## Given data
****************************************

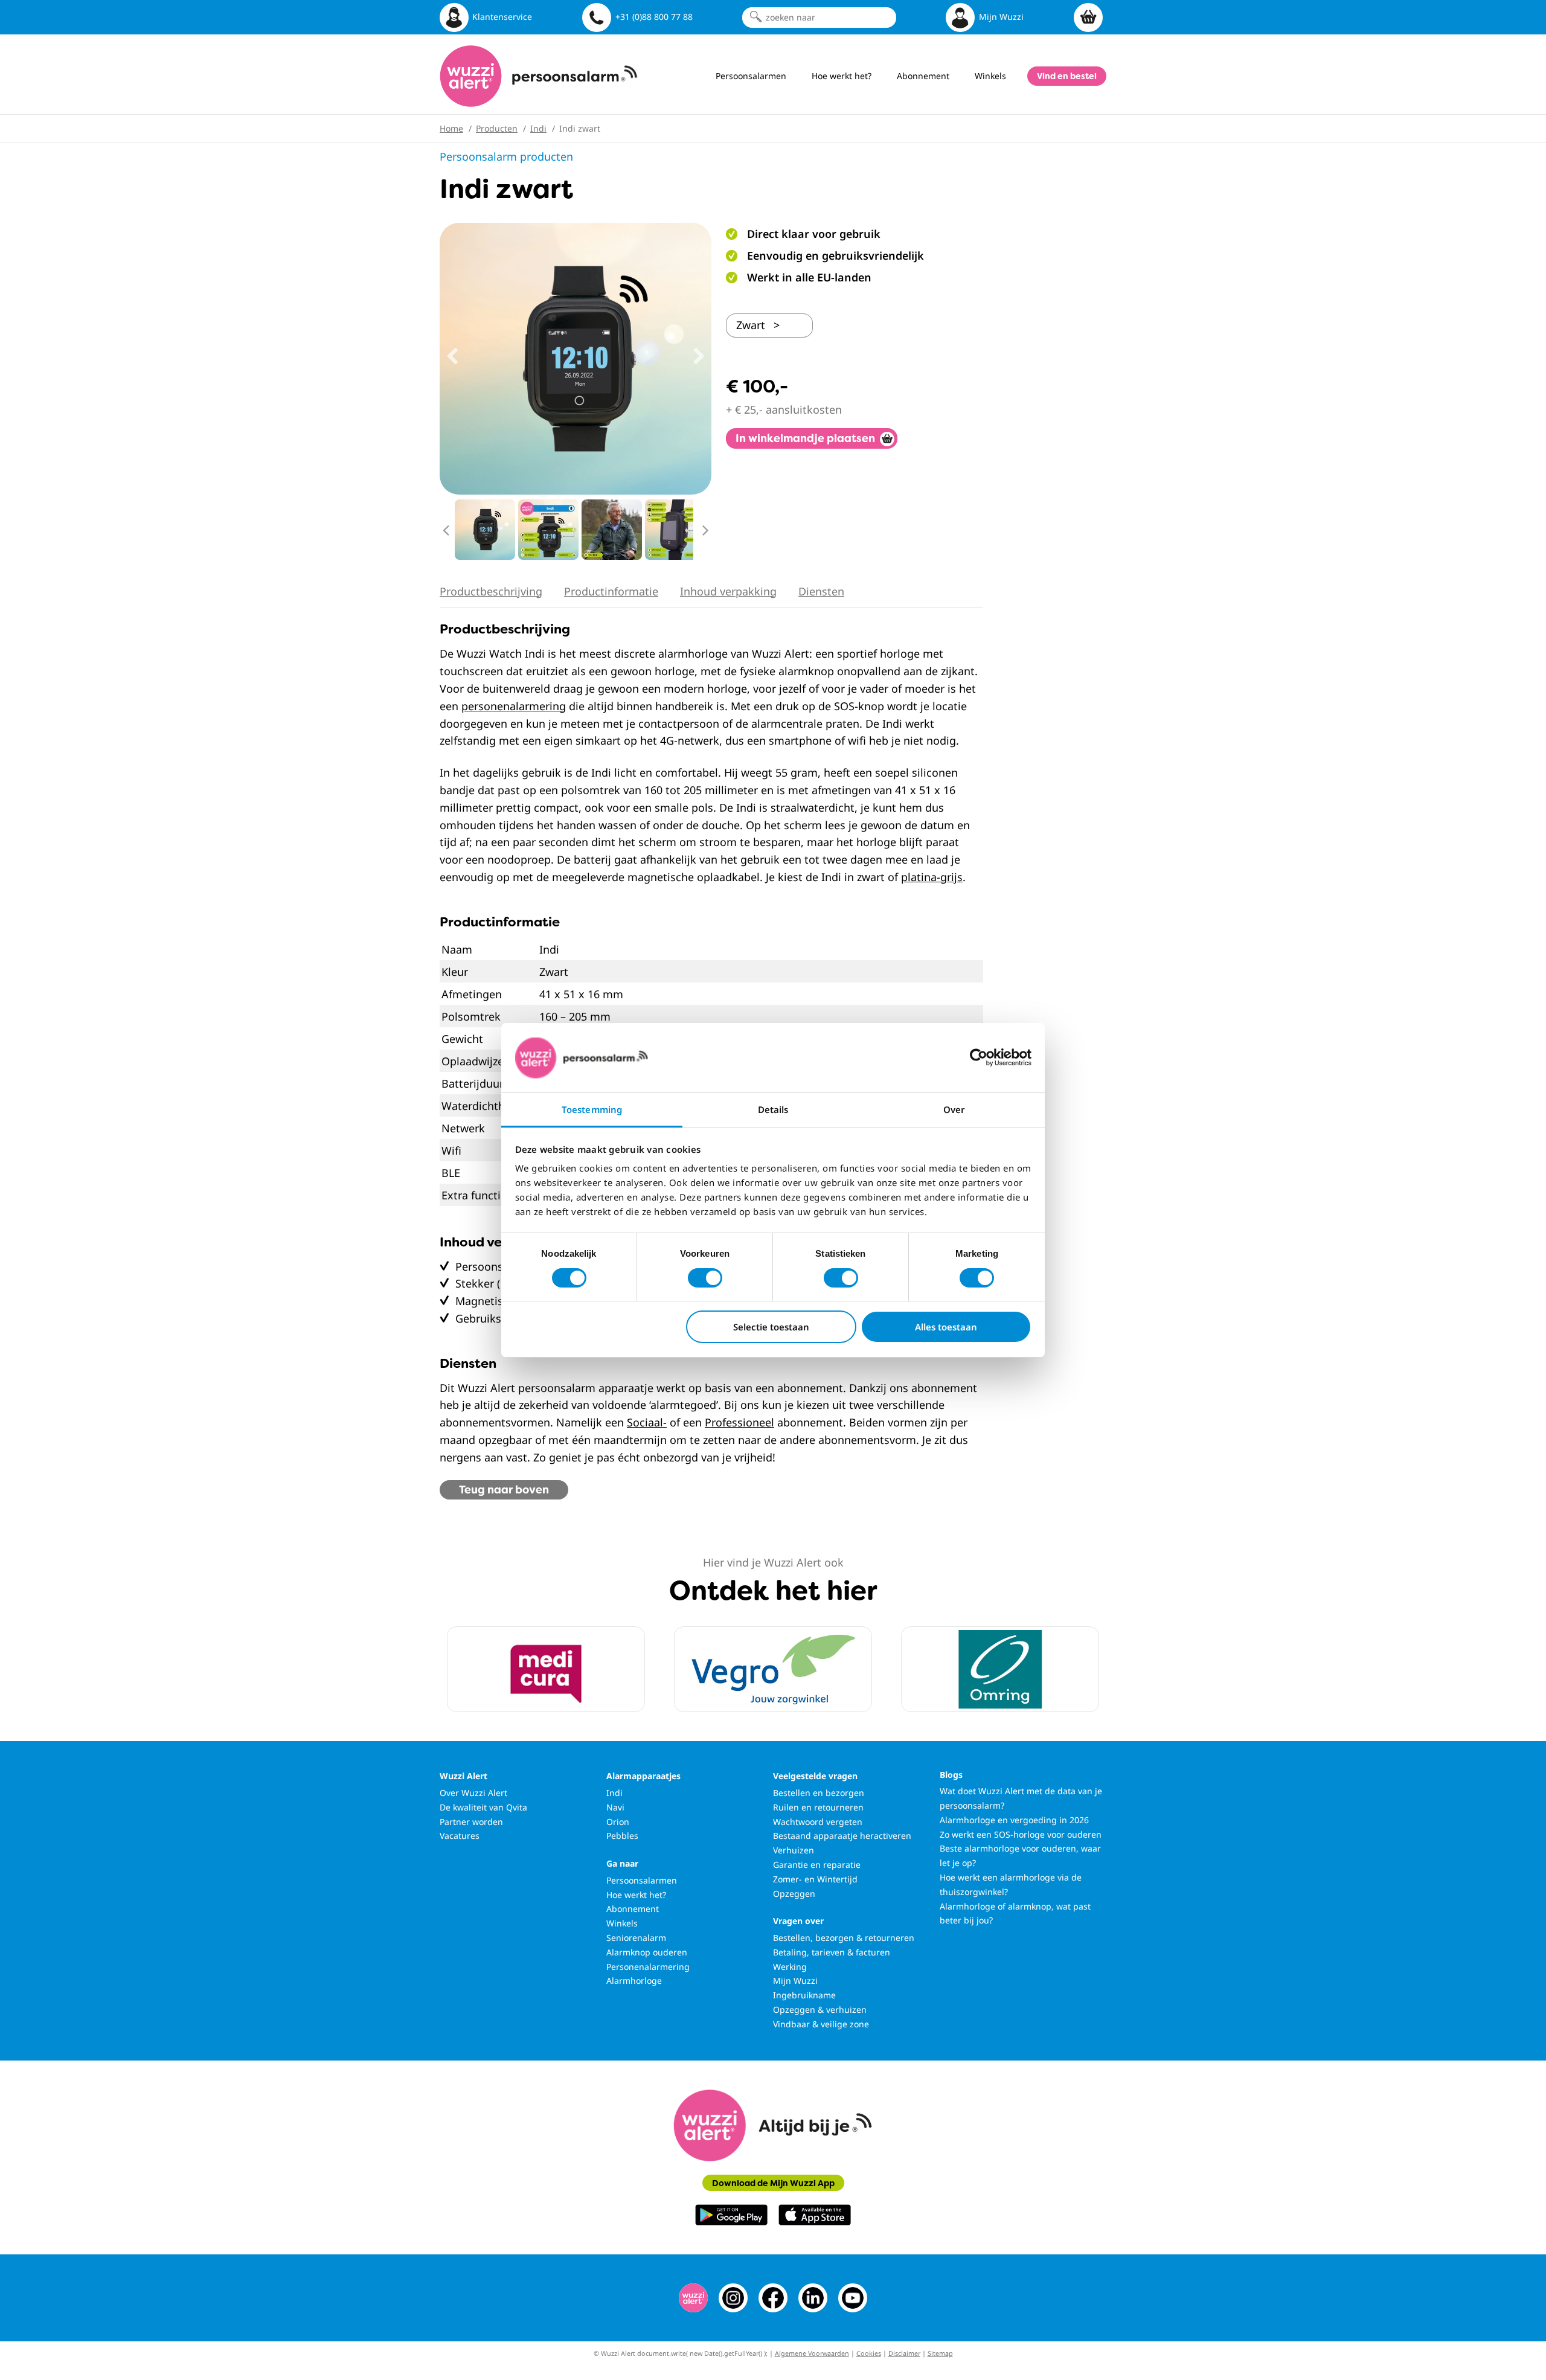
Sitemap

****************************************

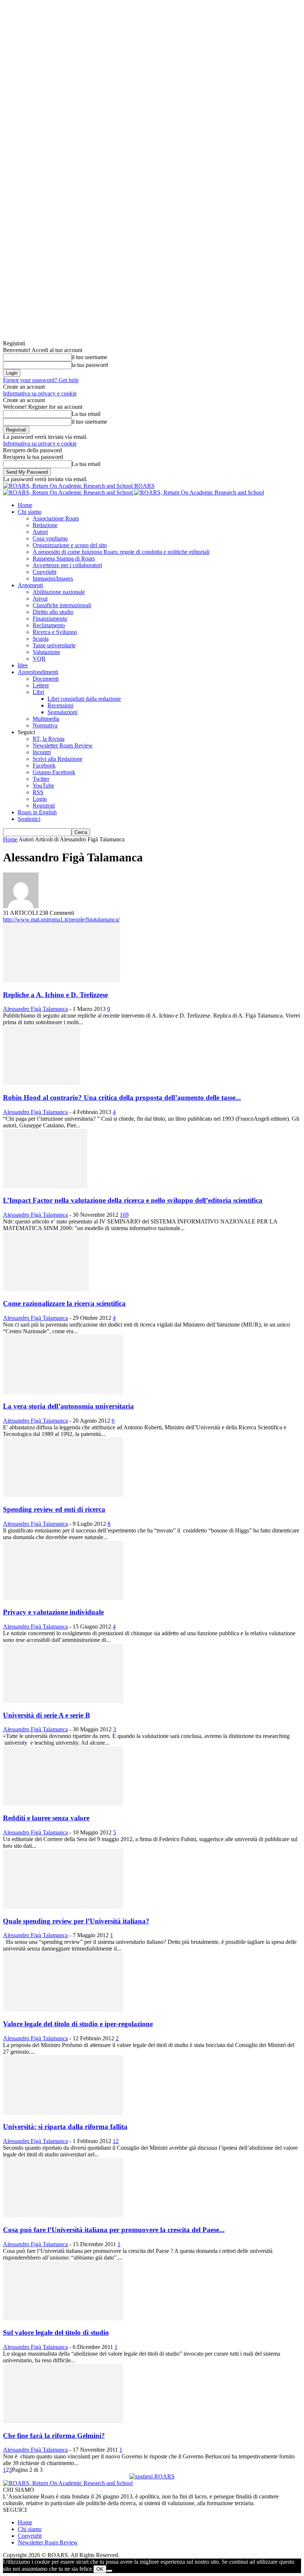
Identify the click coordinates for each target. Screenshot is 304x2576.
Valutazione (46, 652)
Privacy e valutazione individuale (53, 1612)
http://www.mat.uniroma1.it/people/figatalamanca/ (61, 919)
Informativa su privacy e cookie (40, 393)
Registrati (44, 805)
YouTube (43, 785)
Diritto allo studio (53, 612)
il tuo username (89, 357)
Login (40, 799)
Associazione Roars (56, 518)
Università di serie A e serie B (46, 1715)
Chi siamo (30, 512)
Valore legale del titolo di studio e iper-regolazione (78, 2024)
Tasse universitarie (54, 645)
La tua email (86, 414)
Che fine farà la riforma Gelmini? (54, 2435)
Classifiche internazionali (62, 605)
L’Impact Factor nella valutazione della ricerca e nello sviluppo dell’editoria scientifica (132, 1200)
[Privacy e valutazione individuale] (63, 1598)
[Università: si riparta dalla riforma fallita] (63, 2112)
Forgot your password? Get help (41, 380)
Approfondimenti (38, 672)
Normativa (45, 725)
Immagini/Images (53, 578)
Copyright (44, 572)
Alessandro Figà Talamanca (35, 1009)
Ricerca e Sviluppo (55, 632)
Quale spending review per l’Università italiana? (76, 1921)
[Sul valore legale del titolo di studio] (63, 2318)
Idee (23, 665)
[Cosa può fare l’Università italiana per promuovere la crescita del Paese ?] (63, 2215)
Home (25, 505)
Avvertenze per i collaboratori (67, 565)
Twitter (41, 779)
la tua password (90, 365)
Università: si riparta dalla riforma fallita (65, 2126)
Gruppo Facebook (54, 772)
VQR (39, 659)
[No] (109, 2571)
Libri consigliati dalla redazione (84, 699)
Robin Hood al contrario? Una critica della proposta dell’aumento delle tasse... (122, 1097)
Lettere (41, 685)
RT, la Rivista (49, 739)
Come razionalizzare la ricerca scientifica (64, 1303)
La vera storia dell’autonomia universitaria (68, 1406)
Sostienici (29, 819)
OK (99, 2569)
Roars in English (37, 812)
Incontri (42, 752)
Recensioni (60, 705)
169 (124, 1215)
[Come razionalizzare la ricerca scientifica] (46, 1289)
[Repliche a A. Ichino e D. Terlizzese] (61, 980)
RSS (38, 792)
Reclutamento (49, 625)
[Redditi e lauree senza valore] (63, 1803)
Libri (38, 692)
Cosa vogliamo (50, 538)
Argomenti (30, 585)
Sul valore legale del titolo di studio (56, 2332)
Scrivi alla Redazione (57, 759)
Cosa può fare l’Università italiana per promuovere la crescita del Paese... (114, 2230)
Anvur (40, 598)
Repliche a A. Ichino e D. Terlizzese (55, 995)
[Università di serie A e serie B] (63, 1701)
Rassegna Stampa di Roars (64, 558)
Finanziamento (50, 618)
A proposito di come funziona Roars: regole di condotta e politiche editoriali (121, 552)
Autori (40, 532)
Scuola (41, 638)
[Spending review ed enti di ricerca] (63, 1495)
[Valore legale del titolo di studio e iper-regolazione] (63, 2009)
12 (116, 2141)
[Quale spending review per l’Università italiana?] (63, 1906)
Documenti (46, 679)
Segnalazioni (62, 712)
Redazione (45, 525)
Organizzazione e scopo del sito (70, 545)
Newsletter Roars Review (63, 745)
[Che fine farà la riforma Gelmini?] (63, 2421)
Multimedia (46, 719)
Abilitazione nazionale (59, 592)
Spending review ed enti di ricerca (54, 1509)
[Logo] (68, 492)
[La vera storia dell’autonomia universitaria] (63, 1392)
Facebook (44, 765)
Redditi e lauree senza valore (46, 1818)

****************************************

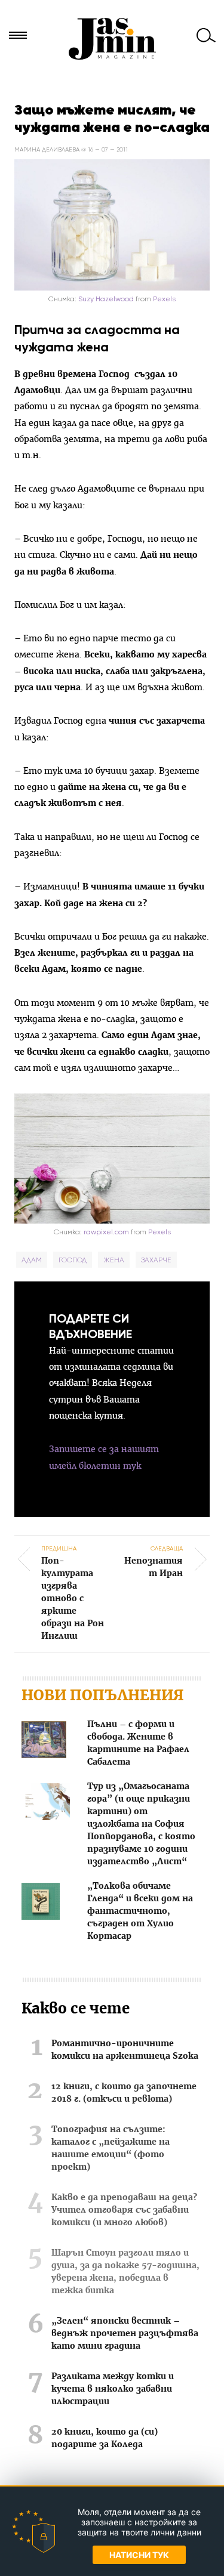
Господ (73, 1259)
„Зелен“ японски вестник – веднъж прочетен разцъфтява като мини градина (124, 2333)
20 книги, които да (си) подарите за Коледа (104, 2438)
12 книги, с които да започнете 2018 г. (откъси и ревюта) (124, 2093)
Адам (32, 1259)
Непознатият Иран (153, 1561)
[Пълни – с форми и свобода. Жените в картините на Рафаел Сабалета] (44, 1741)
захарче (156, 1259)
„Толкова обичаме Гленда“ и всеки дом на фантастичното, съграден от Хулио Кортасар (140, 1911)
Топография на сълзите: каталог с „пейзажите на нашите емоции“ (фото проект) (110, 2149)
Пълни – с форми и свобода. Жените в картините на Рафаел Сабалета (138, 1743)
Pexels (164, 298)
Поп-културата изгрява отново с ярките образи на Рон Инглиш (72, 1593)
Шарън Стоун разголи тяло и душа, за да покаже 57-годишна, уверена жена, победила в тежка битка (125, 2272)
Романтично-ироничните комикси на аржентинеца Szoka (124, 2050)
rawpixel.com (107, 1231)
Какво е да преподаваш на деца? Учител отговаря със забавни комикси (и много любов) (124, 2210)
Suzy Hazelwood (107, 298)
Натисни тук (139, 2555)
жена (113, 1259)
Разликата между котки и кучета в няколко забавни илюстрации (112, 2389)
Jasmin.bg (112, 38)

****************************************

## What you should do
Count the lines above holding "riforma". Give only the number.

## The answer
4